**Page**
start
|
Hudson Valley
Review
Third Quarter 2002
Marist College
Dr. Ann Davis, Director
Bureau of Economic Research
School of Management
Poughkeepsie, NY 12601
December 2002
The assistance of Scott Bergen,
Viktor Sapezhnikov and Lindsay Furtado is acknowledged and
appreciated.
Table of Contents
Third Quarter 2002
Summary and Highlights
National Review
Hudson Valley Review
Third Quarter 2002 Exhibits
U.S. Nonfarm Employees
Employment
Production Workers
Home Sales
Tourism
Stewart and Westchester Airports
Consumer Price Index, Bankruptcies and Sales Tax
Collection
Temporary Assistance - Second Quarter 2002
Special Focus - Business Confidence Survey
Summary and Highlights
Hudson Valley Review - Third Quarter 2002
- Job growth continued in the Hudson Valley region
in the third quarter, along with an increase in
the regional unemployment rate. The labor force
increased faster than the number of jobs in most
counties, although both are growing, and the
regional unemployment rate remains at 4%. The
regional unemployment rate is much lower than New
York City, New York State, and the U.S., although
the trend toward increasing unemployment rates is
observed in all the mentioned geographic areas,
compared with the same quarter one year ago.
- The number of jobs in the region increased by
almost 3000, a scant .3% of the total employment
in the region. The job losses continued in
manufacturing, while the largest gains were in
construction and government. The largest
employment increases were in Greene and Sullivan,
with stable and slightly declining levels in other
counties.
- The average hourly earnings of production
workers barely budged in the third quarter, not
quite keeping up with inflation. Hours worked also
had a small gain, with an overall increase of
weekly earnings of 2% for the quarter.
- The number of homes sold decreased in the region
in the third quarter, compared with year-ago
figures. This is surprising given the recent
declines in interest rates. The average and median
price of homes sold continued to grow, however,
reducing affordability in most counties in the
region.
- The number of building permits decreased in the
third quarter, while the average value of
construction increased modestly.
end
**To be done**
1) Say whether each statement below agrees with the Hudson Valley review, answering yes or no and quoting the words of the review that decide it: (a) Job losses continued in manufacturing. (b) The number of homes sold in the region rose in the third quarter compared with year-ago figures. (c) The regional unemployment rate is higher than that of New York City.
2) According to the Hudson Valley review, which counties had the largest employment increases?

**Extracted material**
start
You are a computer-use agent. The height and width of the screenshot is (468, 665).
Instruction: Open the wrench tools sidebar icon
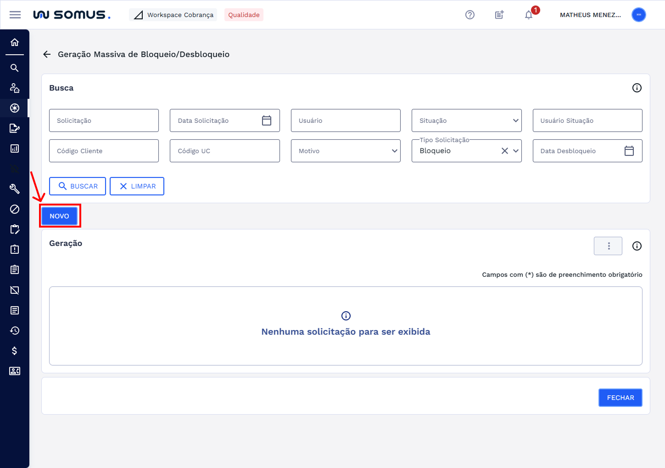(x=15, y=189)
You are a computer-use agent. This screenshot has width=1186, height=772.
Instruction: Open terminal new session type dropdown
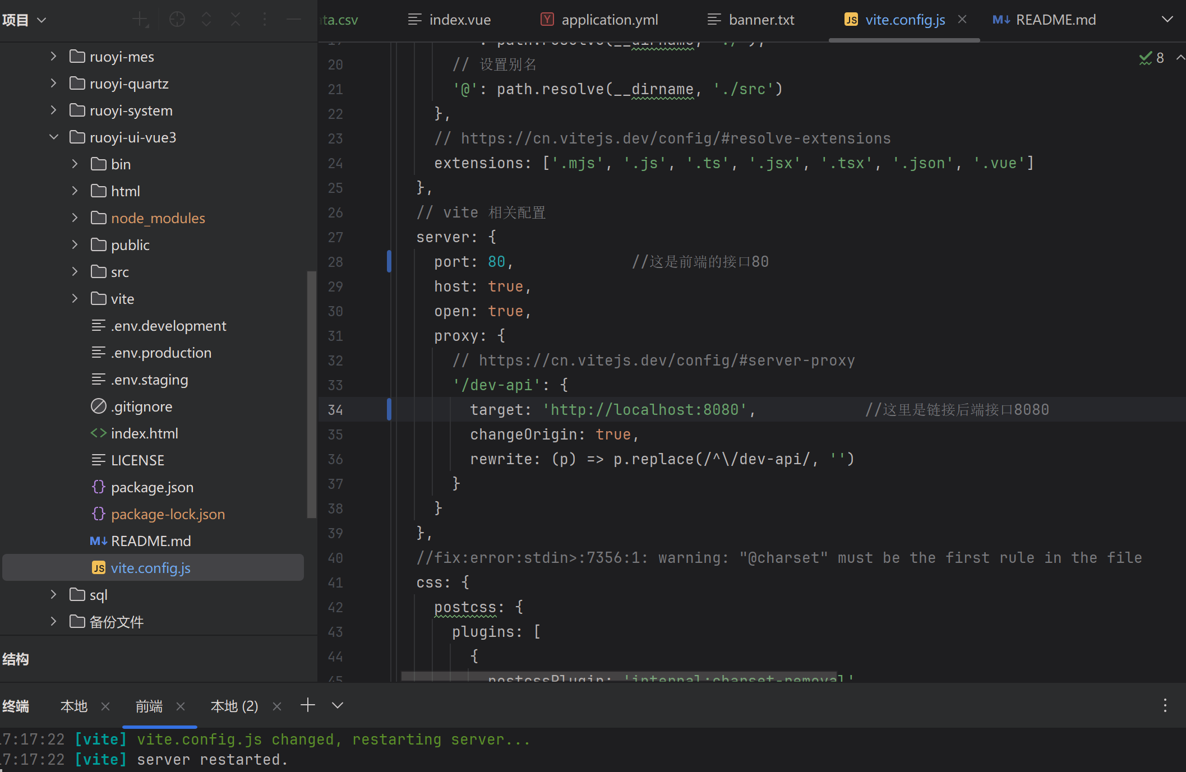[338, 705]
end
**Answers given**
1)
(a) Yes: "The job losses continued in manufacturing"
(b) No: "The number of homes sold decreased in the region in the third quarter, compared with year-ago figures."
(c) No: "The regional unemployment rate is much lower than New York City, New York State, and the U.S."

2) Greene and Sullivan